Fox Woman Get Out! is India Lena González’s debut poetry collection from BOA Editions, but it feels like this work has been in the making her whole life.
This collection is one of the best examples of an exploration of the Jungian “Self” that I’ve seen recently. That is, González asserts and re-asserts herself over and over again until there is a kaleidoscope of selves. Consider the amount of “I am” statements made throughout the collection:
i am sour meat
from “we n’ de ya ho”
i am a perpetual pardon
from “una parda, which is me”
i am clov with post-apocalyptic limp
from “Act! pose with fingers as though cigarette (puff puff)”
i can’t be red nails that glisten like cheap lava
from “PAPI: the swelling of scars in heat”
i am also a fine-tuned alcoholic who cannot endure the gold-toothed hag that is america.
from “SANTIAGO SEIJAS FERNÁNDEZ PEREZ…ALCANTARA”
i am mountain after
fire
and
i am young-/horse-so-young
from “YOUNG-HORSE-SO-YOUNG”
i am a very small black woman
so small in fact
my color has faded
from “I TOO WANT TO EAT THE WORLD” and the poem titled “I’M A BLACK BLACK BLACK BLACK BLACK BLACK TAN WOMAN”.
All of this is only in the first section–the first 33 pages.

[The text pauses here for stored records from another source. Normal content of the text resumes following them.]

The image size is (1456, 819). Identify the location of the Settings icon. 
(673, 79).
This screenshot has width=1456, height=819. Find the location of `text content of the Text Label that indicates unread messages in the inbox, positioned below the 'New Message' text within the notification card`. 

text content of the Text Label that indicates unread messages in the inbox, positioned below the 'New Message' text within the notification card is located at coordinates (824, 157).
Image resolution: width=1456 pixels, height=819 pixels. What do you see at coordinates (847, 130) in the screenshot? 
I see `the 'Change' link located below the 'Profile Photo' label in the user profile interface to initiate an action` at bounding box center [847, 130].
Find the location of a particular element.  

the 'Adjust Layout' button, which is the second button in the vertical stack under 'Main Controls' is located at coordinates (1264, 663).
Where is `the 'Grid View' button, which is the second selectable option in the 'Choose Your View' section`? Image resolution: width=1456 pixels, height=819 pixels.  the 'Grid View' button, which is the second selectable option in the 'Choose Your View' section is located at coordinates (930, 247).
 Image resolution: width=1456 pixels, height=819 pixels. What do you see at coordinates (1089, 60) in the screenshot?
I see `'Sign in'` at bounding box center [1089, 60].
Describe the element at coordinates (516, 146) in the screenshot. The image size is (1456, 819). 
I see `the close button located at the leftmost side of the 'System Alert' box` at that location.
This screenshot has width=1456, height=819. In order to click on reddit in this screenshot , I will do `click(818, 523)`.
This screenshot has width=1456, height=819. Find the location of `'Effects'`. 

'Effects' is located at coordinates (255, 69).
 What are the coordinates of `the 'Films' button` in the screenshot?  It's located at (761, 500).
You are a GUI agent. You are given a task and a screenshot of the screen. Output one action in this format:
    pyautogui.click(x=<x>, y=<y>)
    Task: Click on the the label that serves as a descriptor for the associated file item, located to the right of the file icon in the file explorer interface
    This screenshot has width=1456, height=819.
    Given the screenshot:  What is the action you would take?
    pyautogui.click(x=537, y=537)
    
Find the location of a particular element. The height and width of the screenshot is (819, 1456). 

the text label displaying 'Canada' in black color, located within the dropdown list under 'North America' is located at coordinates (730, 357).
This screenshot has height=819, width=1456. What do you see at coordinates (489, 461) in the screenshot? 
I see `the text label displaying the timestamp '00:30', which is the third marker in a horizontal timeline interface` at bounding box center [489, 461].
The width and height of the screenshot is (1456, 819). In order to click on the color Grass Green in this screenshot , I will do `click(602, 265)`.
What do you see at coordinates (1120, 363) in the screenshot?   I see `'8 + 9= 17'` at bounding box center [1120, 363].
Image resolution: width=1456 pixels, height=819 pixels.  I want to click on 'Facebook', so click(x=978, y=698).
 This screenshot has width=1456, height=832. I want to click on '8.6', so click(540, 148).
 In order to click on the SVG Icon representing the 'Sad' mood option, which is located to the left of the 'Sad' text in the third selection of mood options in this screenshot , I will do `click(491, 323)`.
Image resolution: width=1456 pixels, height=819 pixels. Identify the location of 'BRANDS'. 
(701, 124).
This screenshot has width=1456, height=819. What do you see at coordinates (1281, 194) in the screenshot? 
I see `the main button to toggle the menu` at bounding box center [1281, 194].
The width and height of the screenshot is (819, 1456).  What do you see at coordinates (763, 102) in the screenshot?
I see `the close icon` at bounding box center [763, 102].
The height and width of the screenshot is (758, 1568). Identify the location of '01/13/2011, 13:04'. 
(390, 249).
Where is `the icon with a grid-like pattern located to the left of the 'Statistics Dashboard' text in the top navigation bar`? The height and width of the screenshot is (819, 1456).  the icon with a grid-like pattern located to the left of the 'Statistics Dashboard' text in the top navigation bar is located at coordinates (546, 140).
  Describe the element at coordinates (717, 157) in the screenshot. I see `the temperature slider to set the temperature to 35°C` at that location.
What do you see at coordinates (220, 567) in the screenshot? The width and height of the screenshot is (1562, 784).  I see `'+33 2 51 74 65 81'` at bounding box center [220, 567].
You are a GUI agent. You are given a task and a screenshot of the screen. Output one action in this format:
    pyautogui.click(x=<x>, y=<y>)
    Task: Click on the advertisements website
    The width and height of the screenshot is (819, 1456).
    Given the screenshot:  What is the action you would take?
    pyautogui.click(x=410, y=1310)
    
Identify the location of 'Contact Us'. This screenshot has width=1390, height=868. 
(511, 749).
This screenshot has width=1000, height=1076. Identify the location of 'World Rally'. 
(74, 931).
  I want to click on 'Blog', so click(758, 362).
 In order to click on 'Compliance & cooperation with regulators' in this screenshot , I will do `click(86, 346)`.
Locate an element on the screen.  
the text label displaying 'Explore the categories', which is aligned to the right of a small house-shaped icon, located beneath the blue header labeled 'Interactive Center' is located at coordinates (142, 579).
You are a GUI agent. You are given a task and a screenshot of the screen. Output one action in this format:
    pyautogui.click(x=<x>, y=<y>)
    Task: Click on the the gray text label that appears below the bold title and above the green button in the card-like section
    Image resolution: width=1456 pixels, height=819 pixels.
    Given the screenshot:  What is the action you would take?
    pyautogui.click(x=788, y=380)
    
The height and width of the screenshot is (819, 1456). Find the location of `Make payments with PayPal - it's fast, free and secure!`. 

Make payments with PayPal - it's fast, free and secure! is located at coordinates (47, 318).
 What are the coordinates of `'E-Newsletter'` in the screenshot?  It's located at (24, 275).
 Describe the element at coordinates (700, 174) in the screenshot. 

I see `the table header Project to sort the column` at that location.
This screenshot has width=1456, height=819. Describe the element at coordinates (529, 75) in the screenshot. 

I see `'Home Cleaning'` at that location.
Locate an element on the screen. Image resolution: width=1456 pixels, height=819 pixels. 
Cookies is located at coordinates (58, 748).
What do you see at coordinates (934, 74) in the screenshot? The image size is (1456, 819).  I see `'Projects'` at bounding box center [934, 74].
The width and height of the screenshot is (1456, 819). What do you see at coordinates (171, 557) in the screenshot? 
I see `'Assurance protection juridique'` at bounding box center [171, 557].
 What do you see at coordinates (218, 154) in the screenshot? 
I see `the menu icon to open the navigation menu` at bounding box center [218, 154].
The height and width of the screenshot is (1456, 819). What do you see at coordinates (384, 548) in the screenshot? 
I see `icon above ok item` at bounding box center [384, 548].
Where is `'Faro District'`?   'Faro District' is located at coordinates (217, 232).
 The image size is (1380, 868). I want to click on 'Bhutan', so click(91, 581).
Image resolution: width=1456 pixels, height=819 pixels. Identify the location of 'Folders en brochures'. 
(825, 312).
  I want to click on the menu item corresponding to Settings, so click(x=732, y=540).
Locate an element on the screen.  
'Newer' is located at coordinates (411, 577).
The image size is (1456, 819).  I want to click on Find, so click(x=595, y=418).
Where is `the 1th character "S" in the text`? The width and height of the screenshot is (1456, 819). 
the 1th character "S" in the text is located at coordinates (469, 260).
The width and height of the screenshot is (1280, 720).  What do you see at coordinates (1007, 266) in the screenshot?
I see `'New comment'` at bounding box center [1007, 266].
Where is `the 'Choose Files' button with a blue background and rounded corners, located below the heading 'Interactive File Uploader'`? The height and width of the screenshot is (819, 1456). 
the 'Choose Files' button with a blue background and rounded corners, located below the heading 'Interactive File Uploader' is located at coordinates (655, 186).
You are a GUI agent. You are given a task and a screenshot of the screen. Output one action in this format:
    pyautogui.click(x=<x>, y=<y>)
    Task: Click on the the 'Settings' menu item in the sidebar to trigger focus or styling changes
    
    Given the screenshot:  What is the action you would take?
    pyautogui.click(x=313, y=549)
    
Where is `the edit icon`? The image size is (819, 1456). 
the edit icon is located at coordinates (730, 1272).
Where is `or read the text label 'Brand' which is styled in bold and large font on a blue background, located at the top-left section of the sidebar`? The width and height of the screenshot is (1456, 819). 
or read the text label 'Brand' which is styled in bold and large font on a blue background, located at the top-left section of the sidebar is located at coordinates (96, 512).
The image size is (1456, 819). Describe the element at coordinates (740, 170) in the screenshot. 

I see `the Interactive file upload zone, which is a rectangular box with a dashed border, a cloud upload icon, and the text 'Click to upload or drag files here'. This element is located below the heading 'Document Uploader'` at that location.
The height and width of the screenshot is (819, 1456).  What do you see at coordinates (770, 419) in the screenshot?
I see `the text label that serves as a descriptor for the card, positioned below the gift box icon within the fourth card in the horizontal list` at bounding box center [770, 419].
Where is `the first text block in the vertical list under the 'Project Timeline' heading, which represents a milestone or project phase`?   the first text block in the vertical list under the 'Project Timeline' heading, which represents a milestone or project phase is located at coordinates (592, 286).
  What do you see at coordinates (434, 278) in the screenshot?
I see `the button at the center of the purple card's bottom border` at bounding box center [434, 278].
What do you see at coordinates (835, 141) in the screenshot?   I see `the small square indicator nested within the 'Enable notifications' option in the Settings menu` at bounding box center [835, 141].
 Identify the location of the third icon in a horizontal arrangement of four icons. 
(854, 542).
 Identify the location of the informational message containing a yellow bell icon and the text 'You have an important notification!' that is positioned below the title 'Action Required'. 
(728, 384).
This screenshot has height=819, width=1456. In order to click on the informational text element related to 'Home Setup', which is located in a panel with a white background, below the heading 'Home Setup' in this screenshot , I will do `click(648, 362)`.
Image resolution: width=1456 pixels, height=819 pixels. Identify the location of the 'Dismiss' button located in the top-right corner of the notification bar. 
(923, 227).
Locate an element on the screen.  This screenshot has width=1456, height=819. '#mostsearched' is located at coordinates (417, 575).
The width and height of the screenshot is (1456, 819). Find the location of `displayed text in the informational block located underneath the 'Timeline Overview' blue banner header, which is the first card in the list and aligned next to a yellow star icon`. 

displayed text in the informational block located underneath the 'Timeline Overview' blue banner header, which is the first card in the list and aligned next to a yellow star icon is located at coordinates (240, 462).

Over and over, Gonzalez’s poems assert the self and deftly navigates that self through history, identity, and social mores. She takes contradictions, holds them, and puts them down as needed, as in “afterwor(l)d”:
with the (w)ringing of self something kin to silence
he(a)r(t) knowledge : i have died by other names
the ritual of our collective rebirth , still not the reality
we start for the last time there is solace in that
we start by laying down the self proper then we let it go that
heaviness
Are we ringing or wringing? Is it “her” knowledge or “heart” knowledge? Perhaps it’s both. Perhaps it’s no longer pertinent anymore. Perhaps, once we “[lay] down the self proper” we simply are. We simply exist without the wrestle of seemingly oppositional ideas.
Fox Woman Get Out! has me anticipating González’s next collection. I look forward to seeing what else she brings. We’ve seen how she has navigated her own selves with such fierceness and passion that I also look forward to seeing how she handles what occurs outside her center.